While the team can survive without Darvish, it would have been a huge boost overall had they brought him back.

2. They can sign a starting pitcher.

Darvish was the prize of the SP free agency pool and the options left are very slim. Jake Arrieta, Lance Lynn, and Alex Cobb are the three best starters left. All three are right-handed, which would add some balance to the rotation; however, all three were extended qualifying offers and would cost the Dodgers a draft pick if signed.

Arrieta is the best of the three and could settle in as the No. 3-4 guy in the rotation. He’s fallen off a bit since his Cy Young season and has reportedly been looking for big money so that should ensure the Dodgers stay away. Lynn and Cobb would fit better because of their price but there have been no reports of the Dodgers being interested in any of them. Lynn and Cobb could prove more valuable than Maeda or Ryu; however, the potential upgrade may not be more valuable than the draft pick they would cost.

3. They can trade for a starting pitcher.

This option is the most intriguing and could bring back a starting pitcher worth getting excited about.

The name the team will be linked to is Chris Archer of the Tampa Bay Rays. His name has floated around for a couple years now but the talks have never really ramped up to that extent. There are others out there such as Archer’s teammate Jake Odorizzi, Detroit Tigers’ Michael Fulmer, and Toronto Blue Jays’ Marcus Stroman. The last two names listed are more of fit-based than fact-based. With the lineup essentially set, the Dodgers have the prospects and flexibility to swing a deal like this but they’ve been hesitant to pull a deal that big.

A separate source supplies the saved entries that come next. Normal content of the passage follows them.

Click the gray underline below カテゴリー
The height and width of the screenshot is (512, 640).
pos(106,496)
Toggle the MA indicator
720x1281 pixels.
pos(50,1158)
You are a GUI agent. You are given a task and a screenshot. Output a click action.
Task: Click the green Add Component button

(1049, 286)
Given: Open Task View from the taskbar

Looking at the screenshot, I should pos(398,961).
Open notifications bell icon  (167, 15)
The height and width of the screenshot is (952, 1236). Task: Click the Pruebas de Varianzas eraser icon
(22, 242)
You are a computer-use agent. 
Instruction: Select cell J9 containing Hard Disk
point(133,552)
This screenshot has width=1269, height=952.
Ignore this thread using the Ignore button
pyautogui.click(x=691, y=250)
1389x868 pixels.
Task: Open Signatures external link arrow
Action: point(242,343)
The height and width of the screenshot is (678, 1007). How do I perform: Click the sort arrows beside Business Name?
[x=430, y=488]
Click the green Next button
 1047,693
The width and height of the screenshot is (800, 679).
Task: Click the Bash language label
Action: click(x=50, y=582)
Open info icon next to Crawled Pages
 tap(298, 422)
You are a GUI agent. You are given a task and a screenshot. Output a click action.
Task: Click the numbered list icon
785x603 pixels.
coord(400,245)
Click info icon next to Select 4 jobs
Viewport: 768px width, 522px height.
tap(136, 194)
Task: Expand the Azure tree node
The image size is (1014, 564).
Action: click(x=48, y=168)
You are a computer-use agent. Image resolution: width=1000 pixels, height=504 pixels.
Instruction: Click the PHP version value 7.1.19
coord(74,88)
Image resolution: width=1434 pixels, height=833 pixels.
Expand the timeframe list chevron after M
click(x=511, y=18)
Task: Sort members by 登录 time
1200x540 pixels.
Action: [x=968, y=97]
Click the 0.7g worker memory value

The likelihood of a deal happening now is slim-to-none. It appears the Dodgers are heading into the season with the current roster and will make adjustments if the need presents itself. The more likely scenario is what’s happened the past two summers: trading for a starting pitcher at the deadline. Darvish and Hill were acquired the past two deadlines, and both were less costly because of their impending free agency.

At this point, the Dodgers acquiring a young starting pitcher under team control would appear to be their best bet. It just appears that it will depend on a few factors and could come at the deadline rather than in the next month before the season starts.

Letting a pitcher like Darvish walk is tough to see but the Dodgers are in a good place because of previous moves and the development of their farm system. They are on track to be one of the top teams in the National League, and as we’ve seen previously, the front office isn’t afraid to make moves at the deadline.